The respondent employer failed to controvert the claim. During ex-parte proceedings, the Acting Referee required Pros to be examined by the Compensation Rating Medical Officer, Dr. Francisco Dayak, whose report concluded a negative finding on disability. Pros’s counsel requested a hearing to cross-examine Dr. Dayak on his report, but this request was denied. Relying solely on this medical report, the Acting Referee dismissed the claim, a decision affirmed by the respondent Workmen’s Compensation Commission.
ISSUE
The main issue is whether petitioner’s illness (hypertension and resulting strokes) is compensable under the Workmen’s Compensation Act.
RULING
The Supreme Court reversed the Commission’s decision and granted the claim. The legal logic is anchored on the statutory presumption of compensability and the employer’s failure to discharge its consequent burden. The Court held that once an illness supervenes during employment, as Pros’s strokes did while he was a lineman, a rebuttable presumption arises that the illness arose out of or was aggravated by such employment. The burden to overthrow this presumption by substantial evidence shifts to the employer.
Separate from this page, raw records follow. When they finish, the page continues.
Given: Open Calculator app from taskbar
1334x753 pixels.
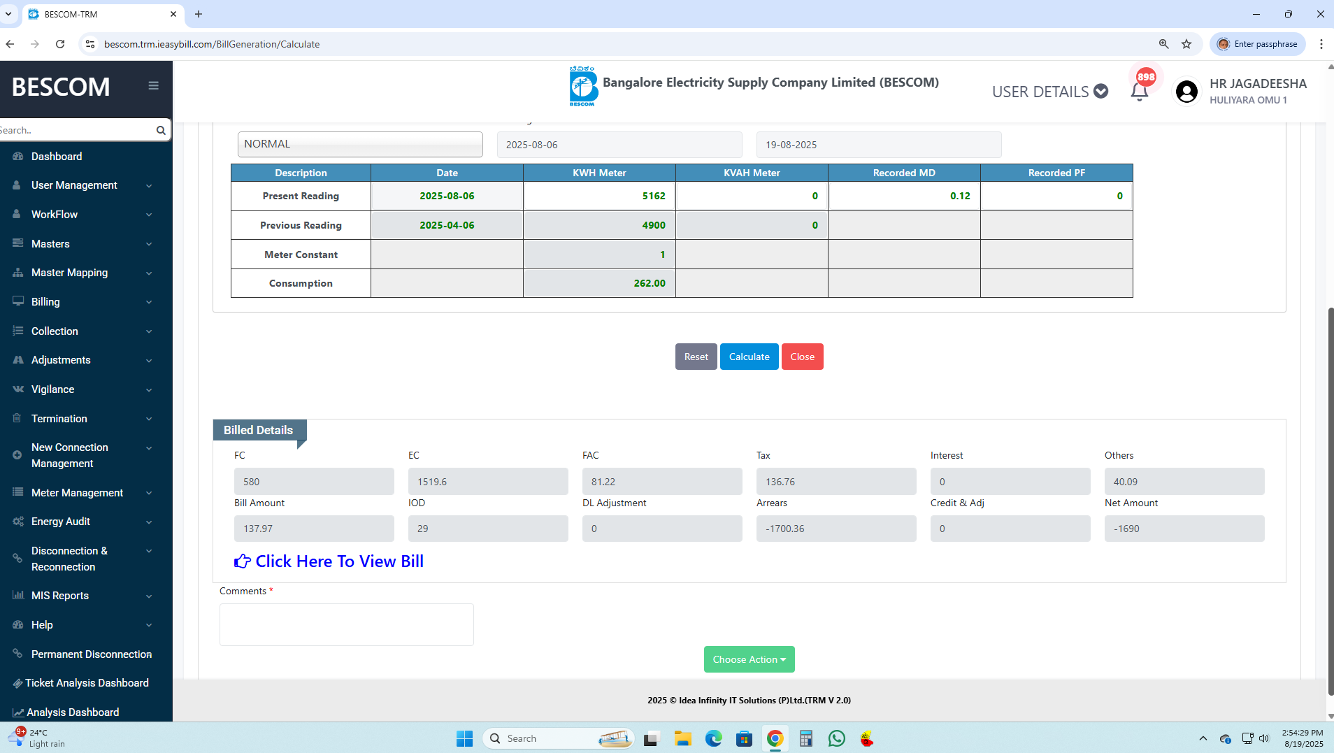Looking at the screenshot, I should coord(805,738).
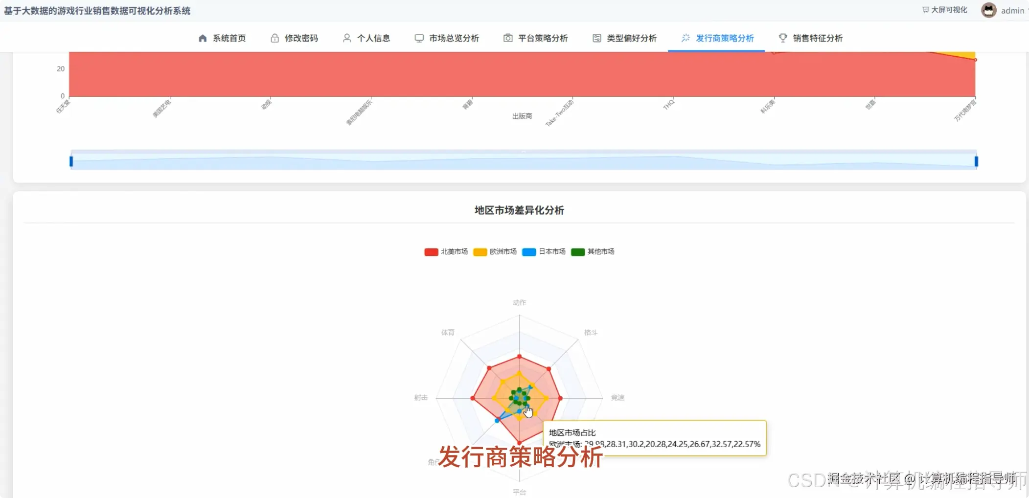Image resolution: width=1029 pixels, height=498 pixels.
Task: Toggle 日本市场 visibility in legend
Action: tap(543, 251)
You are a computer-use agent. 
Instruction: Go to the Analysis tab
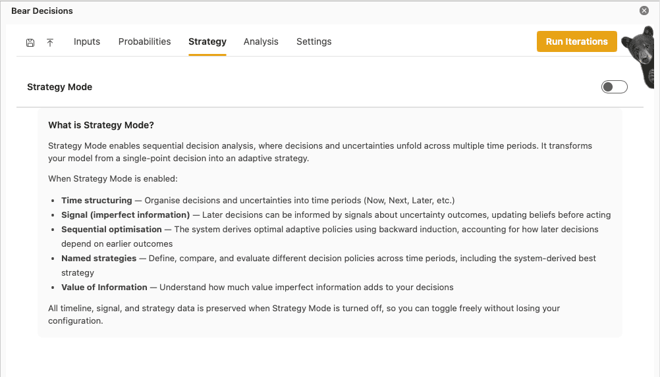[x=261, y=41]
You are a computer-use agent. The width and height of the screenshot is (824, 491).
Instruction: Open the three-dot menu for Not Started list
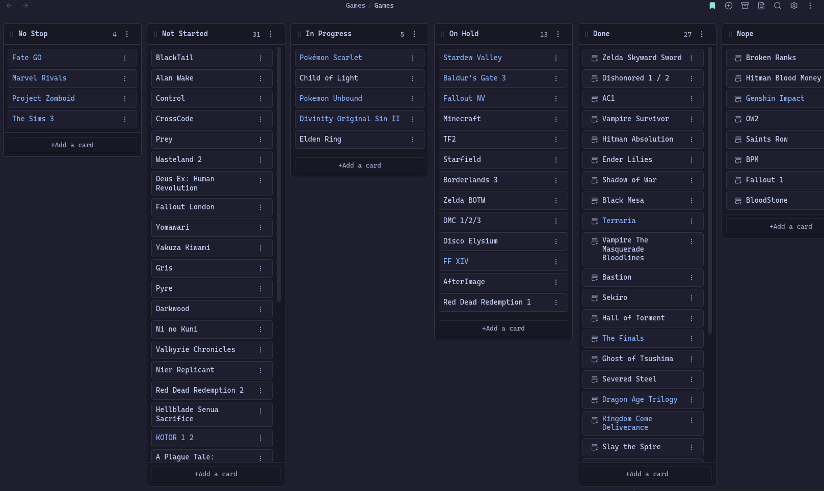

Here, the respondent employer failed to meet this burden. It did not even controvert the claim, which failure is, by legal mandate, fatal to any defense and constructively an admission of compensability. The Court found the evidence of the claimant—detailing four work-related strokes and supported by his physician’s testimony linking his hypertension to his job conditions—to be more credible and weighty than the negative report of the Compensation Rating Medical Officer, especially since the claimant was denied the opportunity to test that report through cross-examination. Consequently, Pros was entitled to permanent total disability compensation of P6,000.00 and reimbursement of medical expenses amounting to P1,500.00.